何となく「関数」「メソッド」という単語をごっちゃに使っており、いい加減このように適当に用語を使うのを辞めたいと思った。その違いをまとめこの記事で言語化してみる。

構文の違い

関数の場合

関数は引数の型をあらかじめ宣言する。次のコードを見て欲しい。

type Person struct {
    Name string
    Age  int
}

func makeNewPerson(name string, age int) \*Person {
    return &Person{
        Name: name,
        Age:  age,
    }
}

name, ageのstring型の引数を取ると指定して関数を宣言しなければいけない。

メソッドの場合

メソッドの場合はレシーバと呼ばれるClassのようなデータを引数に取る。メソッド名の前にレシーバを記述する。次のコードを見て欲しい。

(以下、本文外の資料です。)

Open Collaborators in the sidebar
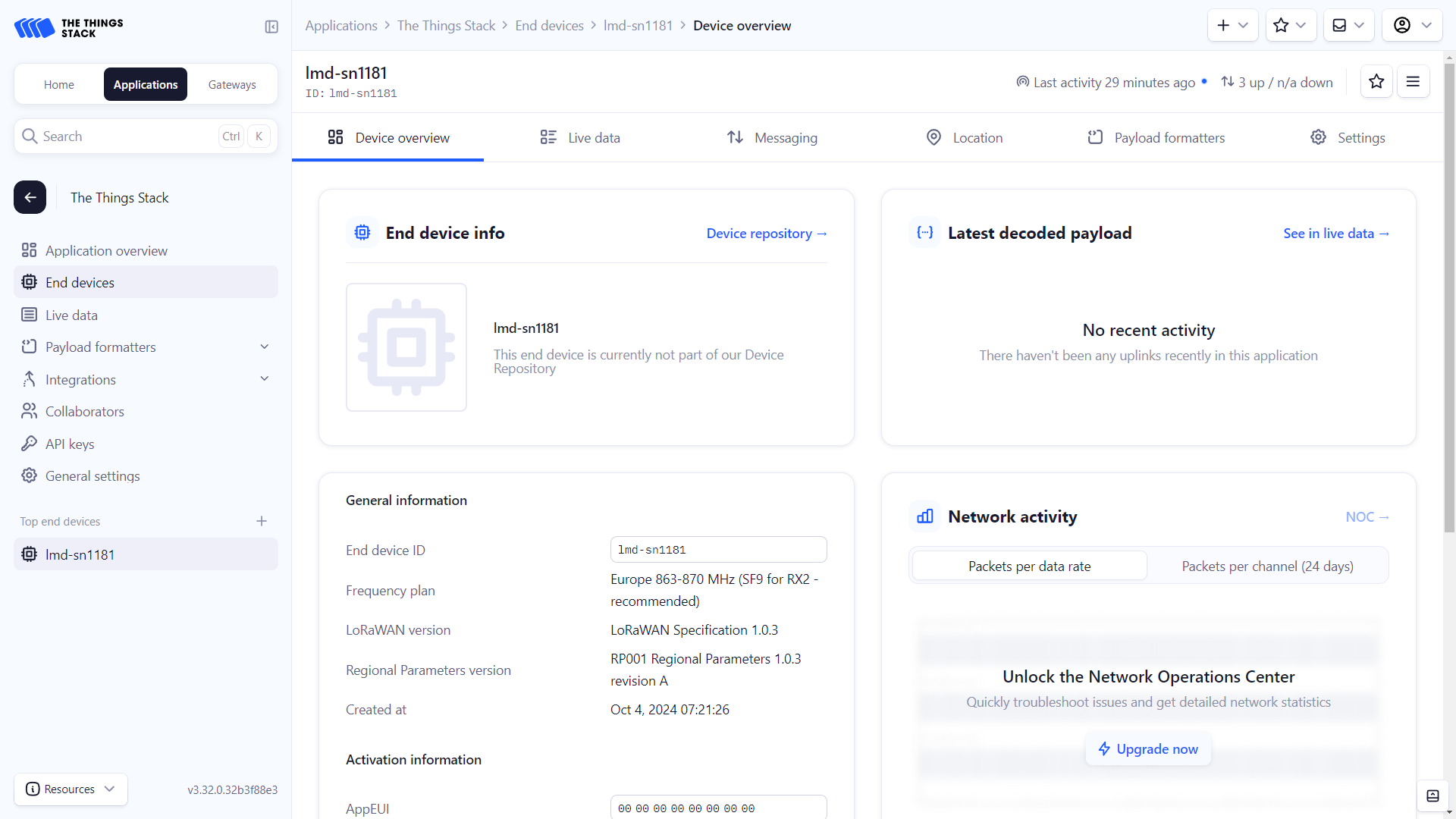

func (p *Person) isOlder() bool {
    return p.Age > 65
}

ポインタのPerson型をレシーバとして指定し、isOloderという名前のメソッドを定義した。このように関数名の前にレシーバが指定されていればそれメソッドだ。

呼び出し方の違い

関数の場合

関数を呼び出す場合は関数名に()をつけて、中に引数を与えるだけだ。

p := makeNewPerson("katuo", 50)

メソッドの場合

メソッドの場合はメソッド名の前にレシーバーを付与する必要がある。

p := makeNewPerson("katuo", 50)
fmt.Println(p.isOlder()) // false

isOlderメソッドのレシーバはポインタのPerson型だったので、一度、Person型の変数を定義した上でその変数をレシーバとして指定し、isOlderメソッドを呼び出している。

メソッドチェーン

メソッドに用意されている構文

メソッドにはメソッドチェーンと呼ばれる、連続してメソッドを呼び出せる仕組みがある。次のコードを見て欲しい。

package main

import "fmt"

type Person struct {
    Name string
    Age  int
}

func (p *Person) addName(name string) *Person {
    p.Name = name
    return p
}

func (p *Person) addAge(age int) *Person {
    p.Age = age
    return p
}

func main() {
    p := &Person{}

    p = p.addName("katuo").addAge(50) // メソッドチェーン

    fmt.Println(\*p) // {katuo 50}
}

addName, addAgeというメソッドを定義した後、23行目でメソッドチェーンを使って1行で2つのメソッドを呼び出すことができる。メソッドチェーンを使うことでコードを可読性向上に繋がる。